Datensatzauszüge:
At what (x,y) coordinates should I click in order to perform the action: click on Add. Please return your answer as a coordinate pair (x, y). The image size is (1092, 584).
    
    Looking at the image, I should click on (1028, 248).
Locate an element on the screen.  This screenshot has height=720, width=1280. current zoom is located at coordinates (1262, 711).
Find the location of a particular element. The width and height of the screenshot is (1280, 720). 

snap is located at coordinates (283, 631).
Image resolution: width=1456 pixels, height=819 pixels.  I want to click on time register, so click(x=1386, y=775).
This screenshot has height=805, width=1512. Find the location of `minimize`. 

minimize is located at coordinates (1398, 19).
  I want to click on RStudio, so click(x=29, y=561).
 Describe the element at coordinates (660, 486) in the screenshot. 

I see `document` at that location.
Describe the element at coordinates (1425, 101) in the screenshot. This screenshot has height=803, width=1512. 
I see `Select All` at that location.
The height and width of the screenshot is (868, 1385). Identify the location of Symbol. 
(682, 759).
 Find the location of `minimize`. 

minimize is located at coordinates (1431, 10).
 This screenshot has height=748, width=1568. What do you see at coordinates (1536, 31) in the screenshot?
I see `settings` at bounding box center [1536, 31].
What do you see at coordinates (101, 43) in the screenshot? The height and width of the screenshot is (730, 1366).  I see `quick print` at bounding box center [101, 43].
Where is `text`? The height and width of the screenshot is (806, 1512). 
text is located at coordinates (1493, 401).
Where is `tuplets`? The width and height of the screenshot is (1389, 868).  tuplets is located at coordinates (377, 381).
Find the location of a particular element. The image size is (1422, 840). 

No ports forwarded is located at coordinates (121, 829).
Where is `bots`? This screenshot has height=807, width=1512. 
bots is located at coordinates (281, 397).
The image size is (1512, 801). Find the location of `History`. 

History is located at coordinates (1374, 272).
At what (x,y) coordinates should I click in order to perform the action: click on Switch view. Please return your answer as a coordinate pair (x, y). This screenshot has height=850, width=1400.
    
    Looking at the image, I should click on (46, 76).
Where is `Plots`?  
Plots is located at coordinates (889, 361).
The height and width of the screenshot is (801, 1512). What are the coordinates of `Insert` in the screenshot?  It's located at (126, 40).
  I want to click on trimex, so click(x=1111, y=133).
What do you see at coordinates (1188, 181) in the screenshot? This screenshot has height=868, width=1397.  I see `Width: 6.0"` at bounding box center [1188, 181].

Aufgabe: Ordnen Sie diese Zeilen ohne Leerzeilen als Markdown-Tabelle mit den Spalten „Nr.“ für die laufende Nummer und „Zeile“ für den Wortlaut an.

Lösung der Aufgabe:
| Nr. | Zeile |
|---|---|
| 1 | At what (x,y) coordinates should I click in order to perform the action: click on Add. Please return your answer as a coordinate pair (x, y). The image size is (1092, 584). |
| 2 |     Looking at the image, I should click on (1028, 248). |
| 3 | Locate an element on the screen.  This screenshot has height=720, width=1280. current zoom is located at coordinates (1262, 711). |
| 4 | Find the location of a particular element. The width and height of the screenshot is (1280, 720).  |
| 5 | snap is located at coordinates (283, 631). |
| 6 | Image resolution: width=1456 pixels, height=819 pixels.  I want to click on time register, so click(x=1386, y=775). |
| 7 | This screenshot has height=805, width=1512. Find the location of `minimize`.  |
| 8 | minimize is located at coordinates (1398, 19). |
| 9 |   I want to click on RStudio, so click(x=29, y=561). |
| 10 |  Describe the element at coordinates (660, 486) in the screenshot.  |
| 11 | I see `document` at that location. |
| 12 | Describe the element at coordinates (1425, 101) in the screenshot. This screenshot has height=803, width=1512.  |
| 13 | I see `Select All` at that location. |
| 14 | The height and width of the screenshot is (868, 1385). Identify the location of Symbol.  |
| 15 | (682, 759). |
| 16 |  Find the location of `minimize`.  |
| 17 | minimize is located at coordinates (1431, 10). |
| 18 |  This screenshot has height=748, width=1568. What do you see at coordinates (1536, 31) in the screenshot? |
| 19 | I see `settings` at bounding box center [1536, 31]. |
| 20 | What do you see at coordinates (101, 43) in the screenshot? The height and width of the screenshot is (730, 1366).  I see `quick print` at bounding box center [101, 43]. |
| 21 | Where is `text`? The height and width of the screenshot is (806, 1512).  |
| 22 | text is located at coordinates (1493, 401). |
| 23 | Where is `tuplets`? The width and height of the screenshot is (1389, 868).  tuplets is located at coordinates (377, 381). |
| 24 | Find the location of a particular element. The image size is (1422, 840).  |
| 25 | No ports forwarded is located at coordinates (121, 829). |
| 26 | Where is `bots`? This screenshot has height=807, width=1512.  |
| 27 | bots is located at coordinates (281, 397). |
| 28 | The image size is (1512, 801). Find the location of `History`.  |
| 29 | History is located at coordinates (1374, 272). |
| 30 | At what (x,y) coordinates should I click in order to perform the action: click on Switch view. Please return your answer as a coordinate pair (x, y). This screenshot has height=850, width=1400. |
| 31 |     Looking at the image, I should click on (46, 76). |
| 32 | Where is `Plots`?   |
| 33 | Plots is located at coordinates (889, 361). |
| 34 | The height and width of the screenshot is (801, 1512). What are the coordinates of `Insert` in the screenshot?  It's located at (126, 40). |
| 35 |   I want to click on trimex, so click(x=1111, y=133). |
| 36 | What do you see at coordinates (1188, 181) in the screenshot? This screenshot has height=868, width=1397.  I see `Width: 6.0"` at bounding box center [1188, 181]. |